• _PROVIDED DATA_:
*-*-*
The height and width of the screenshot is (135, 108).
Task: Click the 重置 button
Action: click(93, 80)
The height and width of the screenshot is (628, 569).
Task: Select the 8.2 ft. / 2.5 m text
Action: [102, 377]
*-*-*
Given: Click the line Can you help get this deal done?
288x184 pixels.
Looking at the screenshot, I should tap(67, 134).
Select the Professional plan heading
*-*-*
• _ASSIGNMENT_:
Look through the data above and return exactly the lines from the one that contains "Given: Click the" to the one that contains "Select the Professional plan heading", inclusive, with nothing else.

• _TASK OUTPUT_:
Given: Click the line Can you help get this deal done?
288x184 pixels.
Looking at the screenshot, I should tap(67, 134).
Select the Professional plan heading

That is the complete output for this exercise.